The fact that this is a new code rather than a revision (as has been more typical) is significant in terms of how much more central culture and other related concepts such as values and engagement now are.
“Culture I think got one reference in the old code; it might even have been in the preface,” muses Simon Lowe, a consultant at Grant Thornton and chairman of its Governance Institute. “Now it’s in the first section and then the provisions… so now rather than it being an ephemeral concept it’s seen as at the heart of business.”
This means the concept is making its way much more solidly into the boardroom – something that hasn’t historically been the case, reports chair of Advanced Boardroom Excellence Helen Pitcher. “There are certain boards that when I’ve said to them: ‘what’s your cultural oversight?’ they say: ‘we don’t get involved in that, we leave that to the subsidiary company’,” she reports.
“I say: ‘how do you know that’s happening in your subsidiary?’ They say: ‘we get an occasional map from HR’. I say: ‘and how much time does that get on the agenda?’ They say: ‘20 minutes towards the end’, so you know damn well it won’t get even 20 minutes…”

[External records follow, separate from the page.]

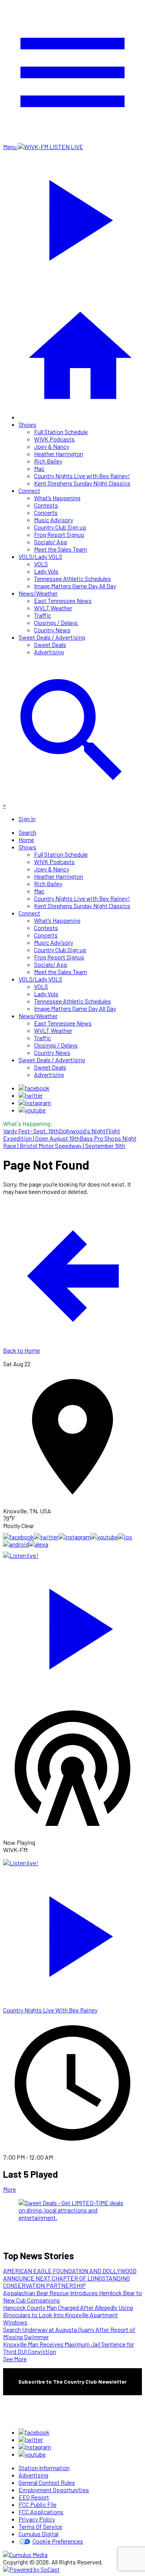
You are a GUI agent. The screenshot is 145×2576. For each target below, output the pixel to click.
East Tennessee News (63, 600)
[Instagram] (35, 1102)
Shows (27, 424)
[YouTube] (32, 1110)
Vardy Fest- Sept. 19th (31, 1130)
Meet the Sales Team (60, 549)
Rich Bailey (48, 461)
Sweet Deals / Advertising (52, 637)
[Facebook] (34, 1088)
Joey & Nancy (51, 446)
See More (15, 2358)
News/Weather (38, 593)
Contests (46, 505)
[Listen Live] (72, 1625)
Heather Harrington (58, 453)
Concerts (46, 512)
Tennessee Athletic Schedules (72, 578)
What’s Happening (57, 497)
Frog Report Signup (59, 534)
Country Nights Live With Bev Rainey (50, 2010)
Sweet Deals (50, 644)
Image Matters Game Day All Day (75, 585)
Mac (39, 468)
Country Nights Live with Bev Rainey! (82, 475)
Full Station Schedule (61, 431)
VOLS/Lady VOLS (40, 556)
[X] (31, 1095)
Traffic (42, 615)
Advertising (49, 651)
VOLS (41, 563)
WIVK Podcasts (54, 439)
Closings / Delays (56, 622)
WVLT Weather (53, 607)
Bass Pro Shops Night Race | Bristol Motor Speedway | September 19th (69, 1141)
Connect (29, 490)
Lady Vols (46, 571)
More (9, 2189)
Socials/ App (50, 541)
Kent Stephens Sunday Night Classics (82, 483)
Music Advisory (53, 519)
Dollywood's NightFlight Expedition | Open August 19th (61, 1134)
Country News (52, 629)
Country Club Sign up (60, 527)
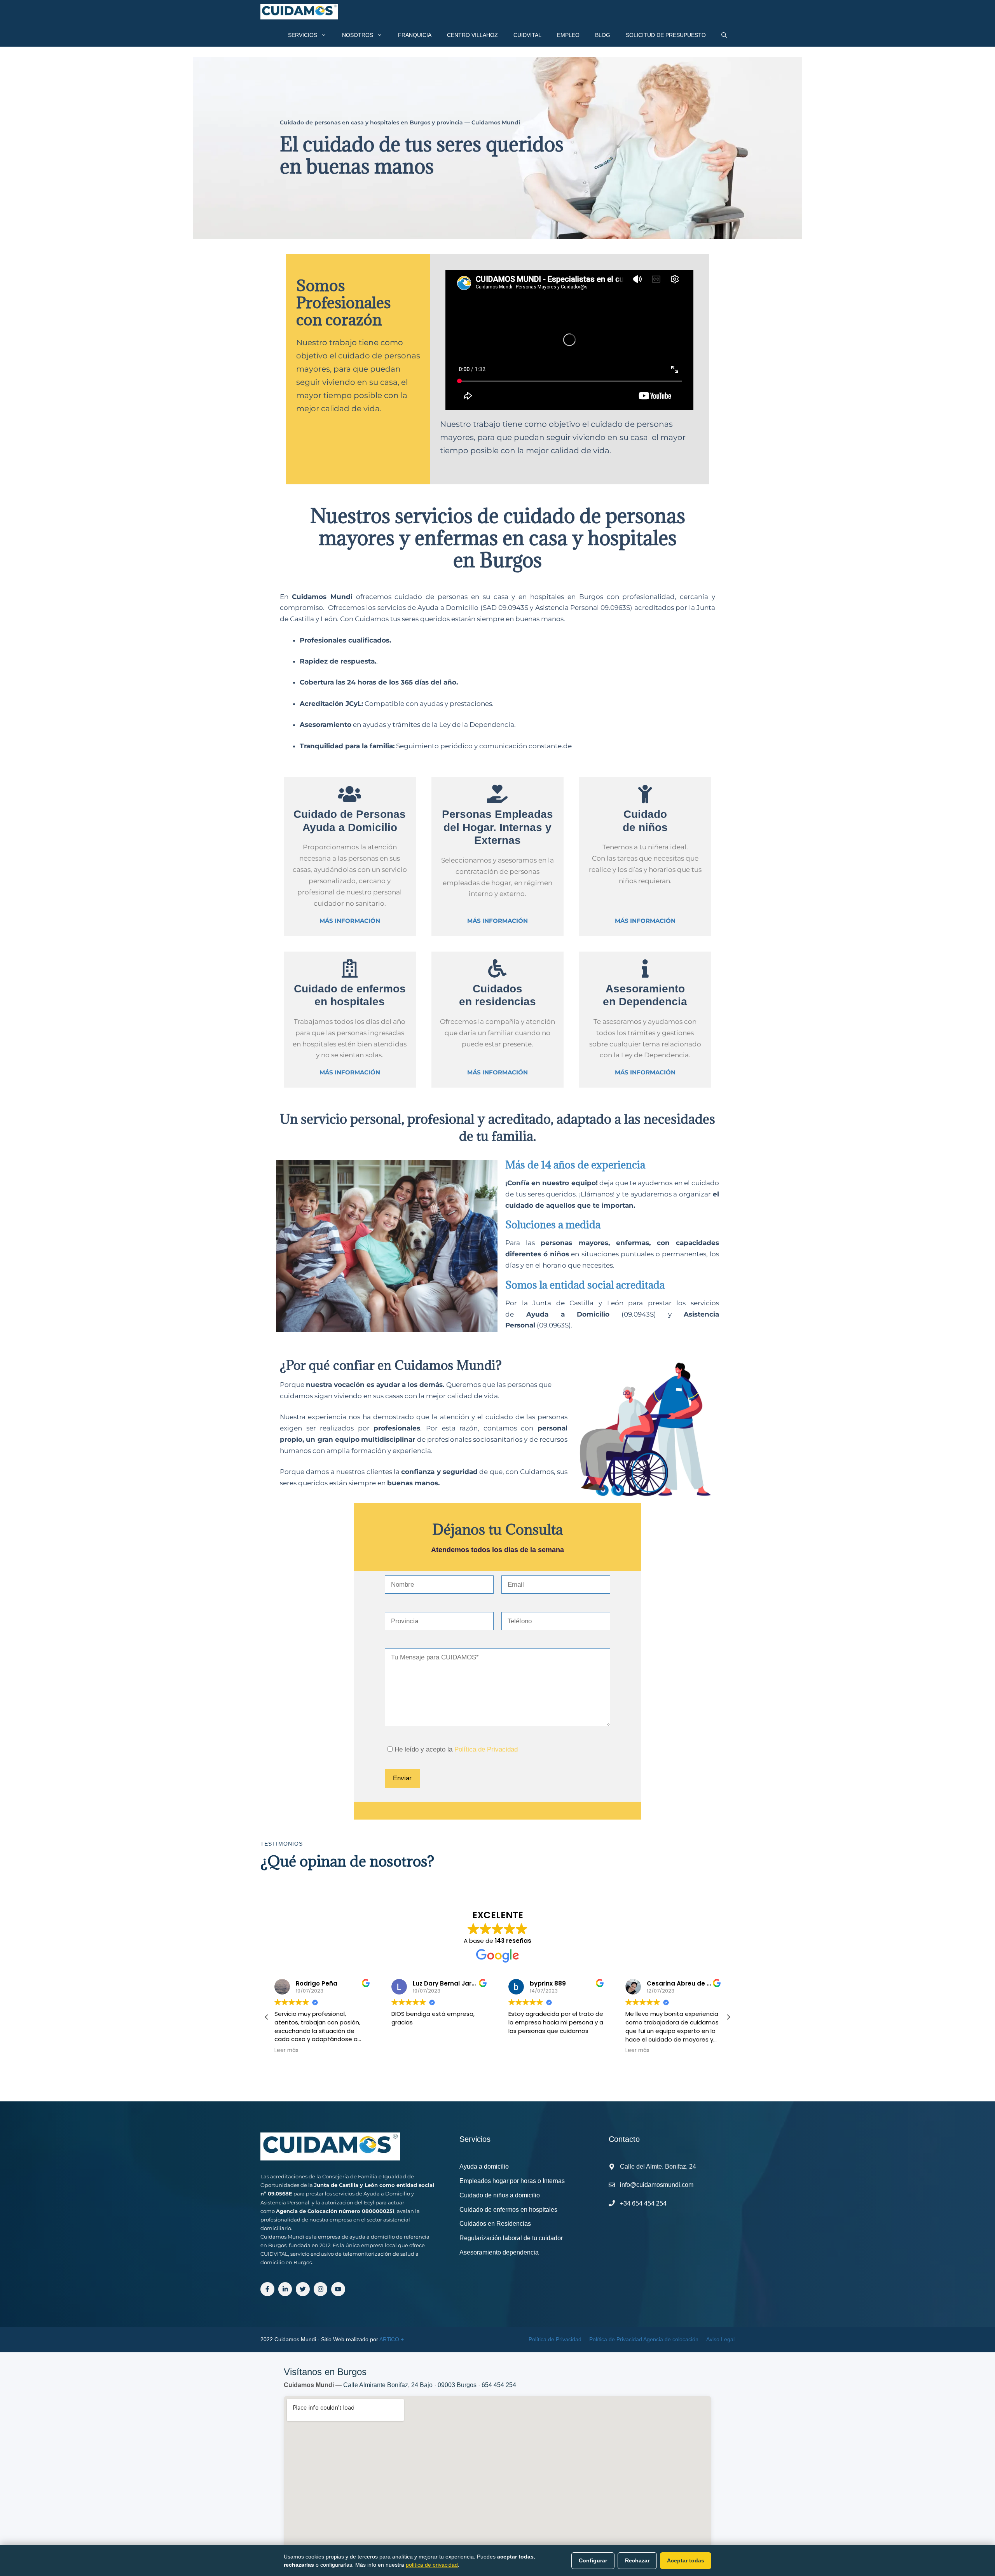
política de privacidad (432, 2565)
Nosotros (357, 35)
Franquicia (414, 35)
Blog (602, 35)
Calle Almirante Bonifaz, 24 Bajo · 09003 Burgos (410, 2384)
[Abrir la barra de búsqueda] (724, 35)
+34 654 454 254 (643, 2203)
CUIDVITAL (527, 35)
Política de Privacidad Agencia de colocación (643, 2339)
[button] (266, 2017)
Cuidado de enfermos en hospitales (508, 2209)
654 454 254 (499, 2384)
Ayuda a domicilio (484, 2166)
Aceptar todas (685, 2560)
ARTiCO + (391, 2339)
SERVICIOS (302, 35)
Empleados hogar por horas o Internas (512, 2181)
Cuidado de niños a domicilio (499, 2195)
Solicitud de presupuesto (666, 35)
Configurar (593, 2560)
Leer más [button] (520, 2050)
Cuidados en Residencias (495, 2223)
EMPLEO (568, 35)
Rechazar (637, 2560)
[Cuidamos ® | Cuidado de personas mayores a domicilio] (299, 11)
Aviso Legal (720, 2339)
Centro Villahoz (472, 35)
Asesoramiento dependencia (499, 2252)
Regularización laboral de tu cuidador (511, 2238)
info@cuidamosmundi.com (656, 2184)
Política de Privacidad (486, 1749)
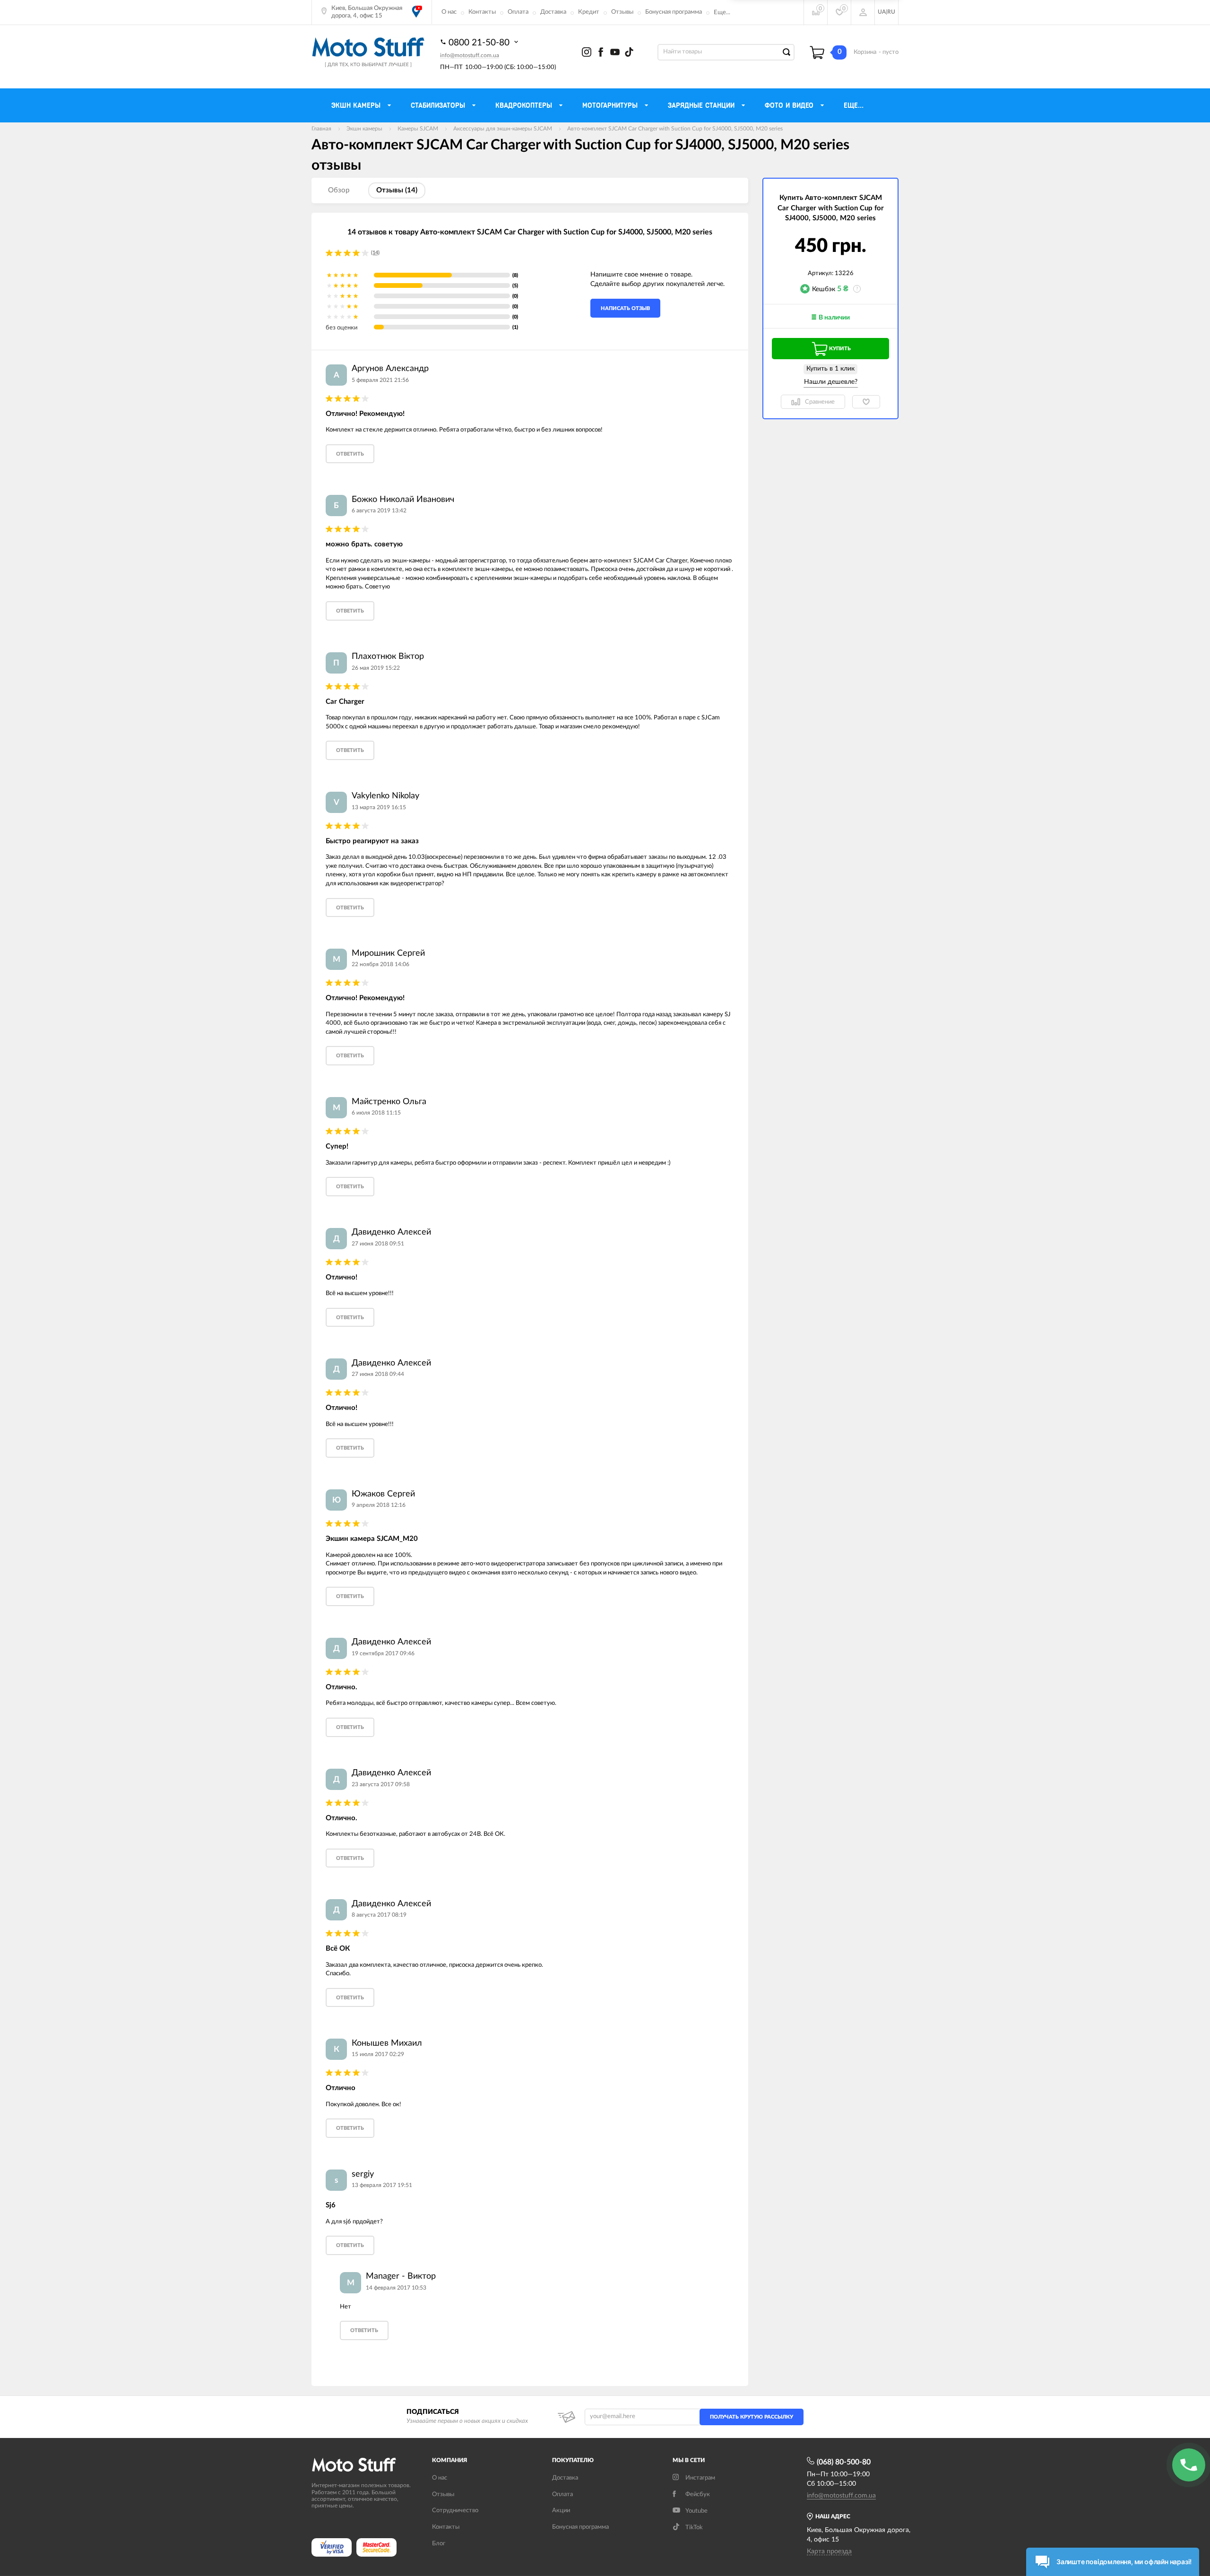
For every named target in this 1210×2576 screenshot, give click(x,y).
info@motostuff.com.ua (469, 55)
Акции (561, 2510)
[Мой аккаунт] (863, 12)
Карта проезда (829, 2551)
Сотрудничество (455, 2510)
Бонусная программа (673, 12)
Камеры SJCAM (418, 128)
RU (891, 12)
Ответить (350, 454)
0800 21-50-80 (480, 42)
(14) (375, 252)
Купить (840, 348)
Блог (438, 2544)
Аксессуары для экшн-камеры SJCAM (502, 128)
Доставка (553, 12)
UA (882, 12)
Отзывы (622, 12)
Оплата (518, 12)
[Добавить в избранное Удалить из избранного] (866, 401)
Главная (321, 128)
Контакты (482, 12)
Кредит (588, 12)
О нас (449, 12)
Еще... (722, 12)
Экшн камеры (364, 128)
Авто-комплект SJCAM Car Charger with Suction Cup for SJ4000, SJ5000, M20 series (675, 128)
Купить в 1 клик (830, 368)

The FRC code is not the only new guidance aimed at tackling this. Culture has now been included in the Chartered Institute of Internal Auditors’ guidelines. And at the end of last year new guidance was released from GC100 on the section 172(1)(a) to (f) duty within its Companies Act 2006, explaining the link between good stakeholder engagement and a healthy corporate culture.
The end of 2018 also saw the release of the Wates Principles, which largely mirror the Corporate Governance Code but widen its reach to all large private companies (the FRC code applies to premium listed firms).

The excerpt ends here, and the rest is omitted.